I have been thinking about their concepts for a while and I still am unsure about it when comparing it with any proofs. I would like to use a proof like a example (say Cauchy–Schwarz inequality in LINK) in order to gain the understanding. I would say that the proof in the link satisfies 2) and 3) since we are convicted it to be true.
I think you shouldn't put too much weight on that description. It doesn't sound like something a mathematical logician would write, and it certainly doesn't do a very good job of capturing my impression of how proofs are usually viewed.
(1) is just plain wrong. More often than not, actual proofs have an inherently branching structure, for example proofs by case analysis. When we write down the proof we put one of the branches before the other, but that's just a bow to the linear nature of our communication methods -- it's not connected to the deeper "proofiness" of the proof.
As for (2), it is right that claims that one considers during a proof are expected to have clear criteria for being true or false. But again, that is not really particular to proofs. We make the same demand of definitions, or to the statement of theorems (as distinct from their proofs). Really, all of technical mathematical prose is expected to live up to this standard -- except for parts explicitly declaring themselves to be about fuzzy intuitive analogies.
(3) is on one hand true -- people do expect proofs to be formalizable -- but on the other hand it also has a smell of putting the cart before the horse. During most of the history of mathematics (all the way up to about 1900, give or take several decades) the concept of formalizing proofs didn't exist yet, but mathematicians proved things all the same, and from around 1800 the overall structure and style of their proofs were pretty much the same as proofs written today.
A general expectation for proofs to be formalizable only arose after suitable formalizations were invented, and after a generation or two of debate resulted in a consensus that certain formal systems in fact do capture (almost) everything that we want to call a proof and nothing that we don't want to accept as a proof. The class of arguments one intuitively wants to accept comes first; the formalization comes later. It is interesting and fortunate that we have formalizations that work so well (not least because looking to the formal system is more civilized than having a shouting match if doubt about the validity of some reasoning step arises), but the reason they work is because they happen to give us what we agree to want anyway.

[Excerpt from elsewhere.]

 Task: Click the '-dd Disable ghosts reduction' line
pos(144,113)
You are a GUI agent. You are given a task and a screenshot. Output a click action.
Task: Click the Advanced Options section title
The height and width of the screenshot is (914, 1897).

In short, don't sweat it if the points you quote seem to you to be somewhat removed from how proofs work in real life. You're probably even right. Instead read on, see if the author uses those characteristics to say something interesting. For example it sounds vaguely like they're being presented in order to contrast them with some other view of proofs later -- and knowing about such other views might well be interesting and useful even if the book doesn't do a particularly good job of articulating the mainstream view they contrast to.